[EXERCISE GOAL]: Below are the records; copy every line in them that holds the string "Gift".

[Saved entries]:
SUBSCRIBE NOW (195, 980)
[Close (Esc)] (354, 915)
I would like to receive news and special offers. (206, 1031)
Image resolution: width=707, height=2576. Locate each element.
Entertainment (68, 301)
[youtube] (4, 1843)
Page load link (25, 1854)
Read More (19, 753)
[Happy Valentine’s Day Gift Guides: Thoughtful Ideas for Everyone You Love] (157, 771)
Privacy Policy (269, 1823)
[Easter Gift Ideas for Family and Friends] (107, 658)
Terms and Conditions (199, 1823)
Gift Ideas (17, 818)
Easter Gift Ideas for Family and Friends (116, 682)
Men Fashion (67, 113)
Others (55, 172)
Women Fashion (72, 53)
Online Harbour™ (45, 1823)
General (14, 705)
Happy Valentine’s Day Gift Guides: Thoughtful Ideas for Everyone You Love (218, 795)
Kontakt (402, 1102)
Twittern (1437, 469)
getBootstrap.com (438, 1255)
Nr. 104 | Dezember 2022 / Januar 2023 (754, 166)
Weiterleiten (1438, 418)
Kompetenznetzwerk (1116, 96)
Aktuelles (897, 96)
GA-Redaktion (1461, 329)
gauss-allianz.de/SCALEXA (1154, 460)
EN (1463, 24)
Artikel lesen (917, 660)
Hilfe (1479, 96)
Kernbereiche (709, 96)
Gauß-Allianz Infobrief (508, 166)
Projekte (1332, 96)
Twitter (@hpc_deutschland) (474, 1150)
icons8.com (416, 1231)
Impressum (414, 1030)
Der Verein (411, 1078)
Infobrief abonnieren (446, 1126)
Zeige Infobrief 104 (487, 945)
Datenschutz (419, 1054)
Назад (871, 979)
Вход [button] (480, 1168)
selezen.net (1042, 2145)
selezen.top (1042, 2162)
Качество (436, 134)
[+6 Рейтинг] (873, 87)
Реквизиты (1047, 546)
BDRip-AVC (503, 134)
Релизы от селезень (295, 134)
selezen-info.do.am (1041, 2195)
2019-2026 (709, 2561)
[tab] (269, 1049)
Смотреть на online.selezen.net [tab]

[RESULT FOR THIS EXERCISE]:
[Happy Valentine’s Day Gift Guides: Thoughtful Ideas for Everyone You Love] (157, 771)
[Easter Gift Ideas for Family and Friends] (107, 658)
Gift Ideas (17, 818)
Easter Gift Ideas for Family and Friends (116, 682)
Happy Valentine’s Day Gift Guides: Thoughtful Ideas for Everyone You Love (218, 795)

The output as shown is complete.